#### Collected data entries
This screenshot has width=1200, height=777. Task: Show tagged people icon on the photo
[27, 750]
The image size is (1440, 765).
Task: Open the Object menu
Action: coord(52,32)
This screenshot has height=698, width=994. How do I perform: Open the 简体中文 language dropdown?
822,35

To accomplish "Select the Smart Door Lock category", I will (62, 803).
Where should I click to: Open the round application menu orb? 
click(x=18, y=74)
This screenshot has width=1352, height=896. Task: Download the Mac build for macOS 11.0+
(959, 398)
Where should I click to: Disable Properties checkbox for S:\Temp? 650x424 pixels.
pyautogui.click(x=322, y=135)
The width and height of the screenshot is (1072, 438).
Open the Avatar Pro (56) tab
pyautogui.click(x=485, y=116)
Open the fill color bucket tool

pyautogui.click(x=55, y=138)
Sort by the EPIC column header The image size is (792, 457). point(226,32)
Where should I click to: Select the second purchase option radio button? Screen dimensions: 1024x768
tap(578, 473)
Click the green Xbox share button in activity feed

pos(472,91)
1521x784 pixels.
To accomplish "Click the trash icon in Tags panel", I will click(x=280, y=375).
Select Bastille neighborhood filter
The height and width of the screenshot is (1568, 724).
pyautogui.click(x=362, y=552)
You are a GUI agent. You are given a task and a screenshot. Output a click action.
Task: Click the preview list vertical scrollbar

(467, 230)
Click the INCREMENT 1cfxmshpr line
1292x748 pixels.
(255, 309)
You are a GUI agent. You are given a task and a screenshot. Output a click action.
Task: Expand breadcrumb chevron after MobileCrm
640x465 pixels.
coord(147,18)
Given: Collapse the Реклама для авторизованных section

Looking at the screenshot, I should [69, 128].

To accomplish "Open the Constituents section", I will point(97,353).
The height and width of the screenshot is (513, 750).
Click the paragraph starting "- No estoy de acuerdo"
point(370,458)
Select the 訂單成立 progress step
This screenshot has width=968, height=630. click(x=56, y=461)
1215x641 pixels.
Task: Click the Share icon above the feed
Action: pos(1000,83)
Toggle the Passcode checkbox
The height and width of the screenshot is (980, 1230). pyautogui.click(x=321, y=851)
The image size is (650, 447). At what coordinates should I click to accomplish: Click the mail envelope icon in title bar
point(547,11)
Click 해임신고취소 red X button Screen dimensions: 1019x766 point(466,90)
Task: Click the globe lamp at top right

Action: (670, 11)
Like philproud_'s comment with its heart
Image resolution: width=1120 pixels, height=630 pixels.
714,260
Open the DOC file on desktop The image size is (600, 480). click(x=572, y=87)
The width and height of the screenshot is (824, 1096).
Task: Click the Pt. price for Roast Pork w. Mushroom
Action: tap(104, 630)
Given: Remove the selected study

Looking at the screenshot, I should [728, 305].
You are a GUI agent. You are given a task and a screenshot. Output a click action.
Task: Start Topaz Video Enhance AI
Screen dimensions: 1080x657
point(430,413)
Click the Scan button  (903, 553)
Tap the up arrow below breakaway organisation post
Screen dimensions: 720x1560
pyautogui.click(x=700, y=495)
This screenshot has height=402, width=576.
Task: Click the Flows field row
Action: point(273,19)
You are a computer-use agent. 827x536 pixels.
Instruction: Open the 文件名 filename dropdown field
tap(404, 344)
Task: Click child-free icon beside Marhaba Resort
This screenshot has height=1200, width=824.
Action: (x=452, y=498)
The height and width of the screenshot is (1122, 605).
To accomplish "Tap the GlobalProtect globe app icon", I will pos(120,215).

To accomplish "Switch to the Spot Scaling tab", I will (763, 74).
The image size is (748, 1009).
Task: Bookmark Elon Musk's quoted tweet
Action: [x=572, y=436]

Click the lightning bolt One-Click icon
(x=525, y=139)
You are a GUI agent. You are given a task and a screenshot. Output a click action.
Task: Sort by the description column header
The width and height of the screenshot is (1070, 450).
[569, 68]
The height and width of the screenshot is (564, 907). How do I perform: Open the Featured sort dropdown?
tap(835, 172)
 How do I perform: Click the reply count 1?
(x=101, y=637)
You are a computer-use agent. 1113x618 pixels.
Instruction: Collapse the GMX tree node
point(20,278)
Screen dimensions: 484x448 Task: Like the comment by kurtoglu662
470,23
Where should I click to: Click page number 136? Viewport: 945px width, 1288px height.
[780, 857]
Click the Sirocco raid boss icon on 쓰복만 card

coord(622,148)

#### TASK GOAL
Every record must be repeated precisely and in full.

#### SOLUTION FOR THIS TASK
This screenshot has width=1200, height=777. Task: Show tagged people icon on the photo
[27, 750]
The image size is (1440, 765).
Task: Open the Object menu
Action: coord(52,32)
This screenshot has height=698, width=994. How do I perform: Open the 简体中文 language dropdown?
822,35

To accomplish "Select the Smart Door Lock category", I will (62, 803).
Where should I click to: Open the round application menu orb? 
click(x=18, y=74)
This screenshot has width=1352, height=896. Task: Download the Mac build for macOS 11.0+
(959, 398)
Where should I click to: Disable Properties checkbox for S:\Temp? 650x424 pixels.
pyautogui.click(x=322, y=135)
The width and height of the screenshot is (1072, 438).
Open the Avatar Pro (56) tab
pyautogui.click(x=485, y=116)
Open the fill color bucket tool

pyautogui.click(x=55, y=138)
Sort by the EPIC column header The image size is (792, 457). point(226,32)
Where should I click to: Select the second purchase option radio button? Screen dimensions: 1024x768
tap(578, 473)
Click the green Xbox share button in activity feed

pos(472,91)
1521x784 pixels.
To accomplish "Click the trash icon in Tags panel", I will click(x=280, y=375).
Select Bastille neighborhood filter
The height and width of the screenshot is (1568, 724).
pyautogui.click(x=362, y=552)
You are a GUI agent. You are given a task and a screenshot. Output a click action.
Task: Click the preview list vertical scrollbar

(467, 230)
Click the INCREMENT 1cfxmshpr line
1292x748 pixels.
(255, 309)
You are a GUI agent. You are given a task and a screenshot. Output a click action.
Task: Expand breadcrumb chevron after MobileCrm
640x465 pixels.
coord(147,18)
Given: Collapse the Реклама для авторизованных section

Looking at the screenshot, I should [69, 128].

To accomplish "Open the Constituents section", I will point(97,353).
The height and width of the screenshot is (513, 750).
Click the paragraph starting "- No estoy de acuerdo"
point(370,458)
Select the 訂單成立 progress step
This screenshot has width=968, height=630. click(x=56, y=461)
1215x641 pixels.
Task: Click the Share icon above the feed
Action: pos(1000,83)
Toggle the Passcode checkbox
The height and width of the screenshot is (980, 1230). pyautogui.click(x=321, y=851)
The image size is (650, 447). At what coordinates should I click to accomplish: Click the mail envelope icon in title bar
point(547,11)
Click 해임신고취소 red X button Screen dimensions: 1019x766 point(466,90)
Task: Click the globe lamp at top right

Action: (670, 11)
Like philproud_'s comment with its heart
Image resolution: width=1120 pixels, height=630 pixels.
714,260
Open the DOC file on desktop The image size is (600, 480). click(x=572, y=87)
The width and height of the screenshot is (824, 1096).
Task: Click the Pt. price for Roast Pork w. Mushroom
Action: tap(104, 630)
Given: Remove the selected study

Looking at the screenshot, I should [728, 305].
You are a GUI agent. You are given a task and a screenshot. Output a click action.
Task: Start Topaz Video Enhance AI
Screen dimensions: 1080x657
point(430,413)
Click the Scan button  (903, 553)
Tap the up arrow below breakaway organisation post
Screen dimensions: 720x1560
pyautogui.click(x=700, y=495)
This screenshot has height=402, width=576.
Task: Click the Flows field row
Action: point(273,19)
You are a computer-use agent. 827x536 pixels.
Instruction: Open the 文件名 filename dropdown field
tap(404, 344)
Task: Click child-free icon beside Marhaba Resort
This screenshot has height=1200, width=824.
Action: (x=452, y=498)
The height and width of the screenshot is (1122, 605).
To accomplish "Tap the GlobalProtect globe app icon", I will pos(120,215).

To accomplish "Switch to the Spot Scaling tab", I will (763, 74).
The image size is (748, 1009).
Task: Bookmark Elon Musk's quoted tweet
Action: [x=572, y=436]

Click the lightning bolt One-Click icon
(x=525, y=139)
You are a GUI agent. You are given a task and a screenshot. Output a click action.
Task: Sort by the description column header
The width and height of the screenshot is (1070, 450).
[569, 68]
The height and width of the screenshot is (564, 907). How do I perform: Open the Featured sort dropdown?
tap(835, 172)
 How do I perform: Click the reply count 1?
(x=101, y=637)
You are a computer-use agent. 1113x618 pixels.
Instruction: Collapse the GMX tree node
point(20,278)
Screen dimensions: 484x448 Task: Like the comment by kurtoglu662
470,23
Where should I click to: Click page number 136? Viewport: 945px width, 1288px height.
[780, 857]
Click the Sirocco raid boss icon on 쓰복만 card

coord(622,148)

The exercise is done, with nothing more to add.